*. What a pleasant surprise. I was expecting to be underwhelmed by Ghostbusters this time around. I saw it, along with everyone else, when it first came out, and of course I loved it then. But I hadn’t seen it in a long time, maybe twenty years, and I figured it would have dated badly.
*. Not so. The dry humour of Murray, Aykroyd, and Ramis holds up really well. I mean, it’s been Murray’s signature his entire career, and it’s never gone out of style. Sigourney Weaver is so obviously having a great time, even when she’s possessed by the demon Zuul, that you enjoy every scene she’s in. The special effects aren’t bad for the pre-CGI era. Hell, I was even singing along to Ray Parker, Jr.’s theme song, a bit of call-and-response ear candy that was patterned after an advertising jingle and that I don’t think anyone ever forgets.
*. The supporting company is great too. Annie Potts, Rick Moranis, and William Atherton (as the “dickless” dick) are perfectly cast. Ernie Hudson? He’s good, but you do have to wonder what he’s doing here. I like him as an actor and think he plays well, but the part seems so unnecessary.
*. On the commentary it’s said that Winston is the necessary everyman figure who the others can explain necessary plot points to, but really this only occurs in the one scene where they detail the working of the ghost trap in the basement, and they could have just as easily done that with Annie Potts. The rest of the time he seems like a fifth wheel. In a 2015 article for Entertainment Weekly, Hudson himself wrote: “I love the character and he’s got some great lines, but I felt the guy was just kind of there.”

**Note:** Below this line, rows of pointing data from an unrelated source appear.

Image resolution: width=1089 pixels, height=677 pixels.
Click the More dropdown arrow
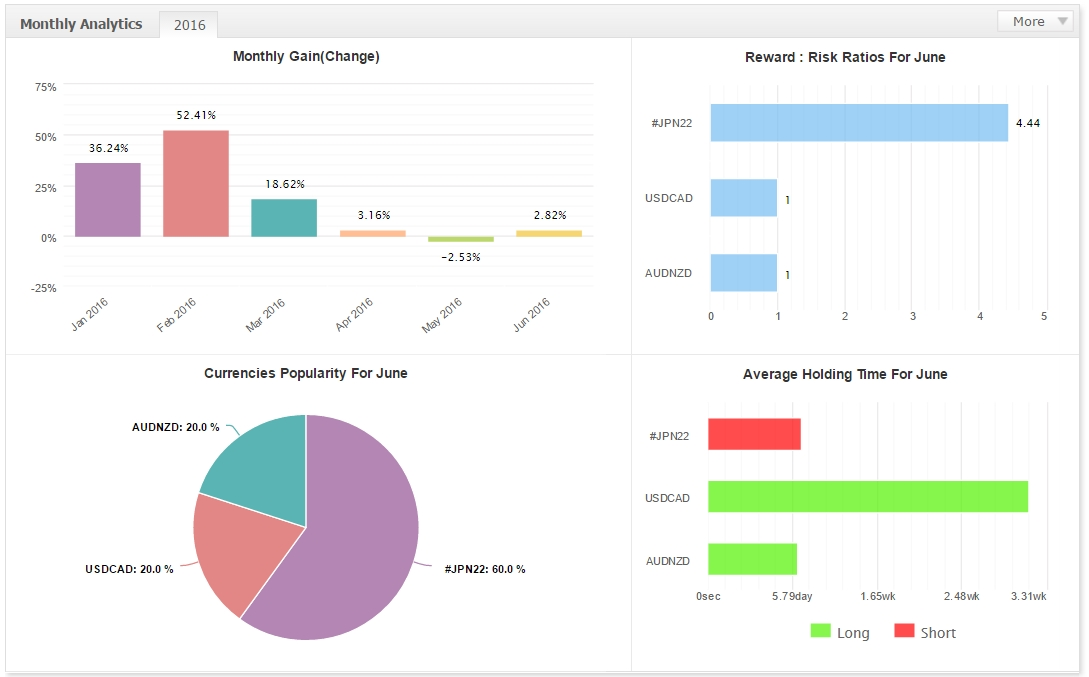[x=1062, y=22]
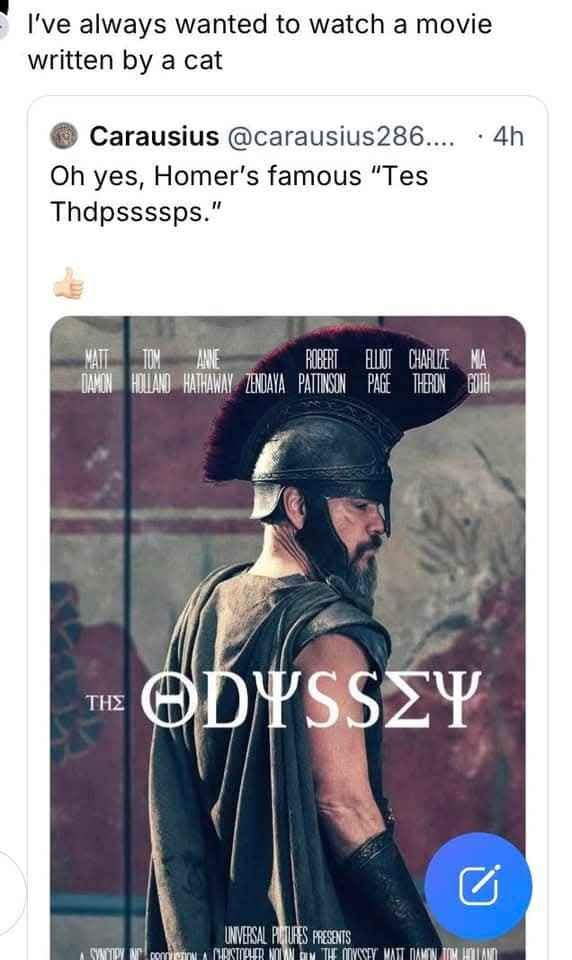572x960 pixels.
Task: Click the 4h timestamp of quoted post
Action: coord(508,136)
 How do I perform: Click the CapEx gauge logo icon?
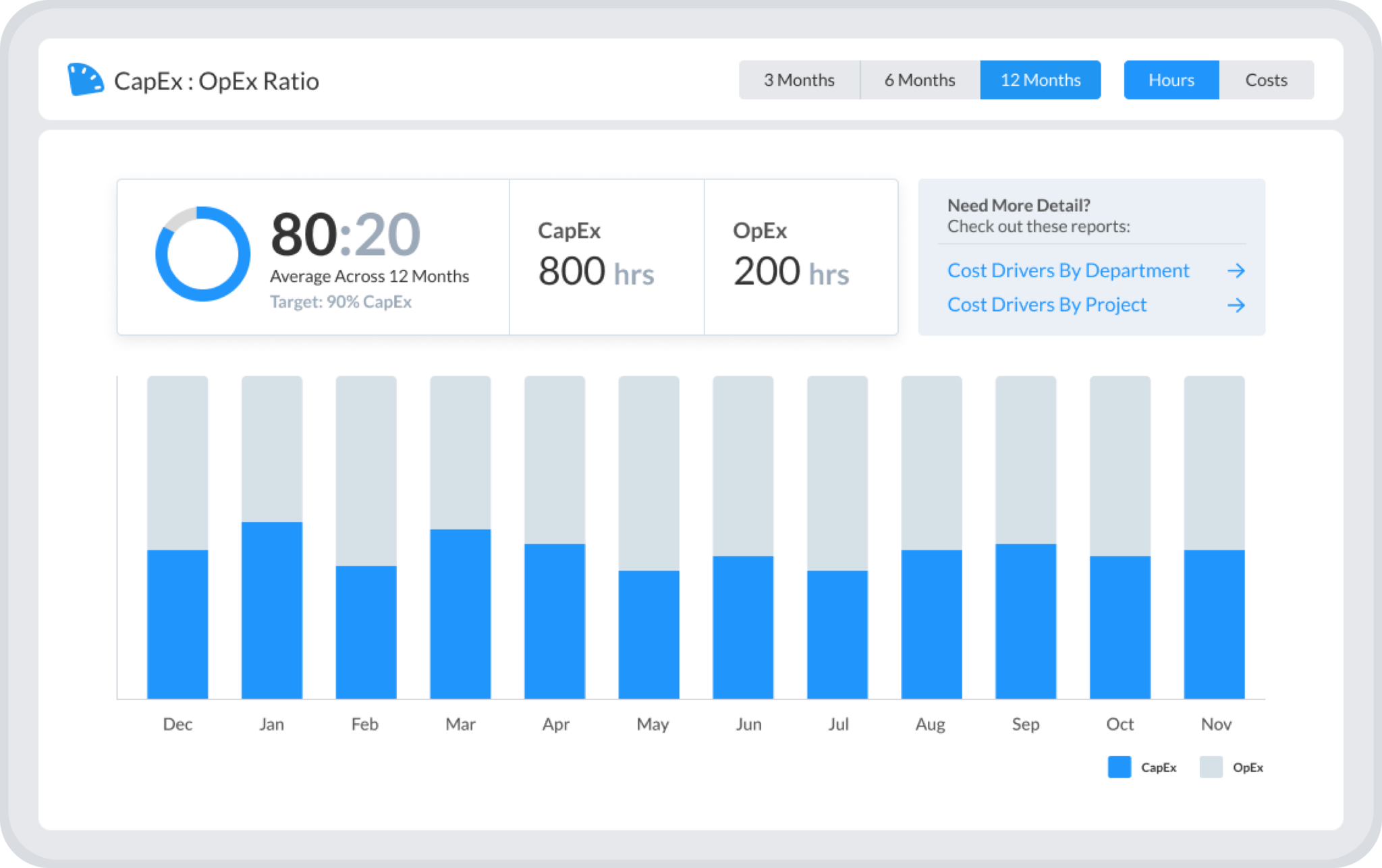(x=85, y=80)
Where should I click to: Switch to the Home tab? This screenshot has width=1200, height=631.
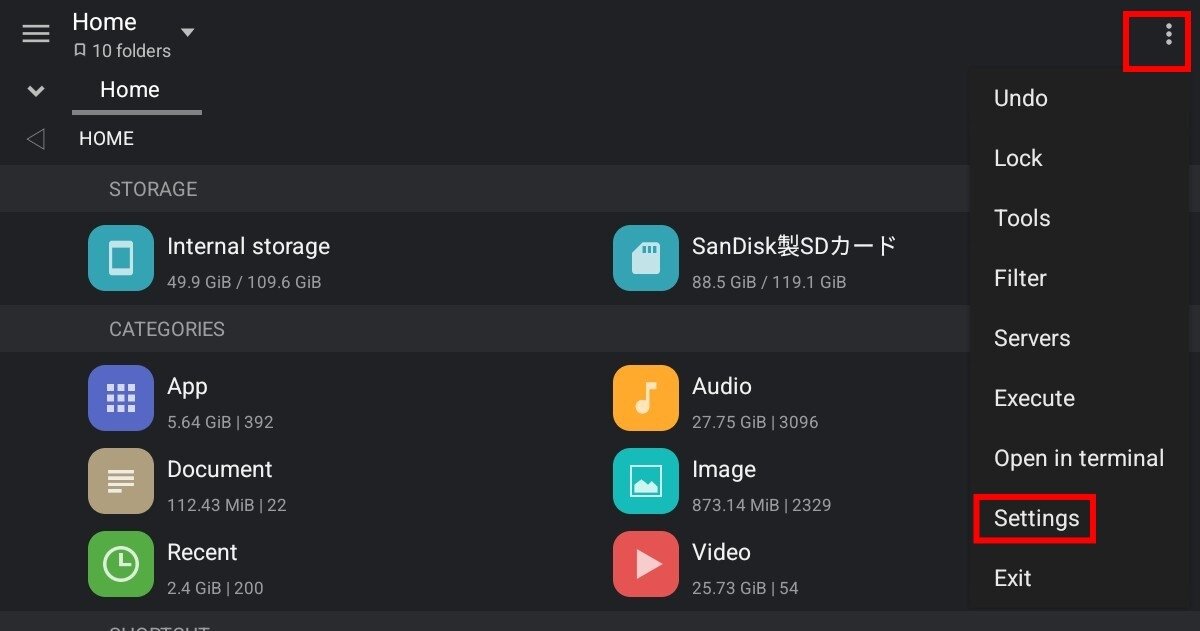click(x=128, y=90)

*. Apparently the Winston Zeddmore part was supposed to be bigger because it was originally written for Eddie Murphy. When Murphy turned the role down it remained as a sort of vestigial tail to the script. Oh well. Apparently much of the script was improvised anyway, so you win some and lose others.

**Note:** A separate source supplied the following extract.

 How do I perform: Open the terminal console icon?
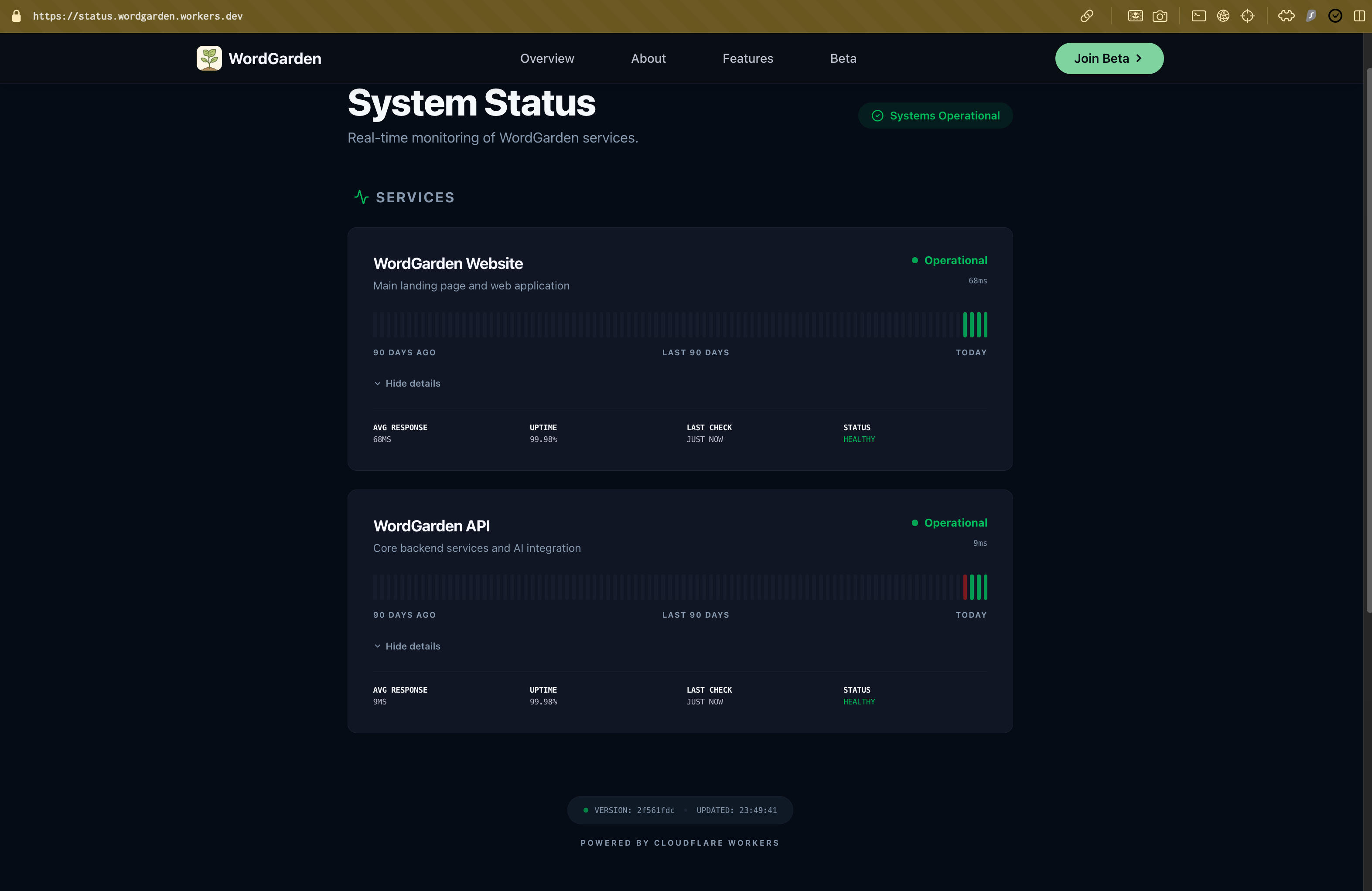click(1198, 16)
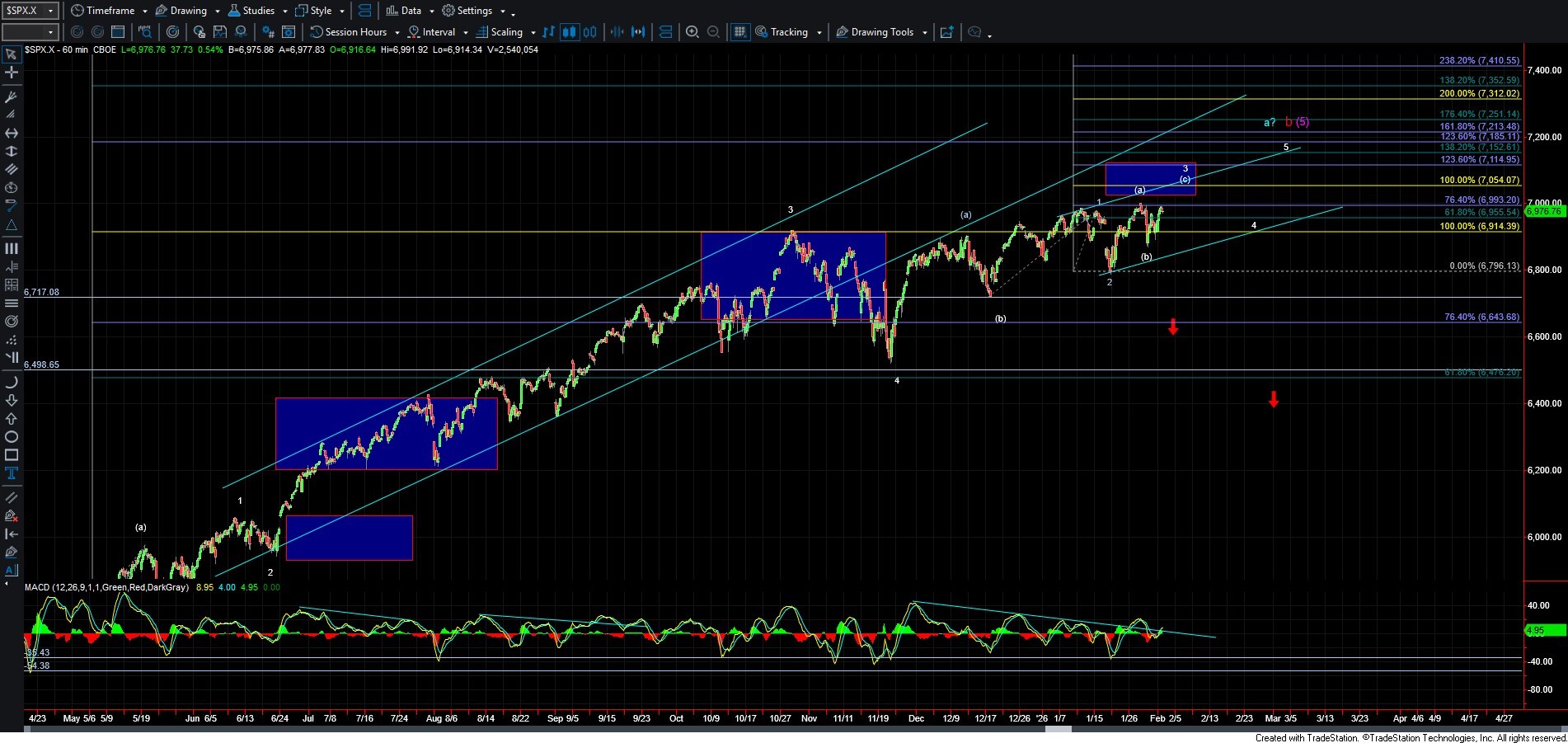Select the Text drawing tool
1568x743 pixels.
tap(12, 473)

*. On the DVD commentary track Harold Ramis denies that there was any double meaning to the “crossing the streams” business. I don’t believe him for a minute, but part of what makes the movie so enjoyable is that the sexual angle is so deftly dealt with. There’s lots of that going on, but it’s never bawdy, and plausible deniability is maintained. That device Venkman brings with him on his first visit to Dana’s apartment? The post-coital positioning of Weaver and Moranis after the Gatekeeper and the Keymaster finally hook up? Those aren’t laughs, but they’re big smiles.
*. I think the funniest line is Stantz telling Venkman: “You never studied.” Such deadpan condescension, with just the faintest hint of wry amusement. But it makes me wonder what exactly it is that Dr. Venkman hasn’t studied. Aren’t they all experts in the paranormal?

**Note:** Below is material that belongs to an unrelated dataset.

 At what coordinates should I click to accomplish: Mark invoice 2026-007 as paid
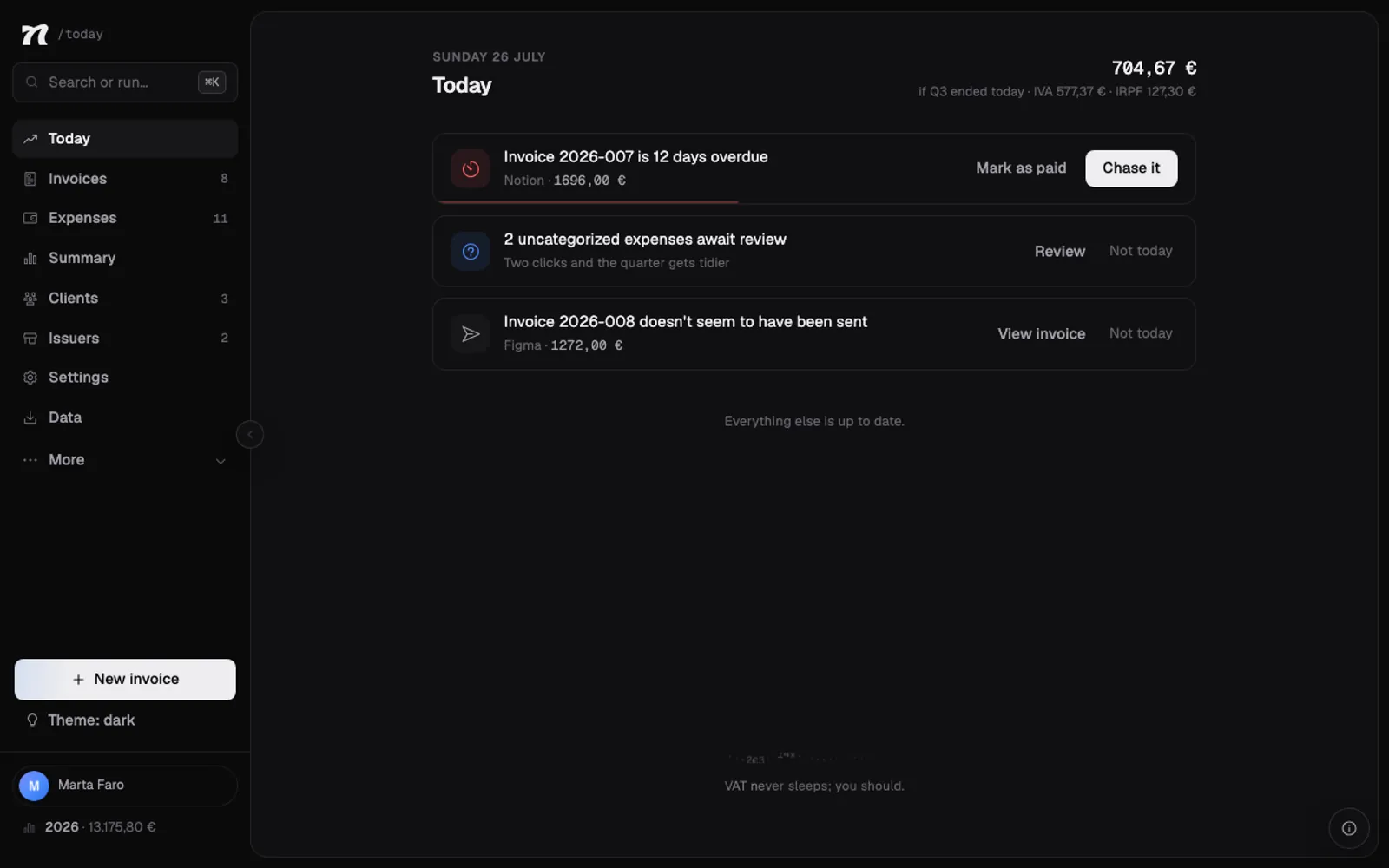[1021, 168]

*. It’s interesting that just a couple of years earlier The Entity had also introduced a ghost-busting unit that worked out of a university, but in that movie they played it straight. The genre of films where science is used to investigate the supernatural would go on to have a long life, but it was rarely the subject of comedy. Why not? It seems a natural fit.
*. What such a line as “You never studied” also serves to underscore is that it’s the little things here that are the funniest. Roger Ebert made a good point in his review of the film by mentioning how it upsets the general rule “that the more you spend, the fewer laughs you get.” In some ways it’s sort of like today’s Marvel Universe films, where a wisecracking, smartass superhero (Ant-Man or Deadpool) tear off one-liners in the face of hundreds of millions of dollars worth of CGI. Even the climax here, with the team assembled to shut down a portal from another dimension threatening to destroy NYC, is very Marvel-ish. And yet somehow it works.
*. Well, you can overanalyze comedy. I’ve never found Ghostbusters to be hysterically funny, but it was charming thirty-five years ago and it’s still charming today. Charming, I would add, without depending on nostalgia. Though I do miss the cards we see exploding from the drawers of the catalogue file at the library. Libraries used to be such magical places, you could believe a ghost was haunting the stacks. Now such spirits are almost as rare as books.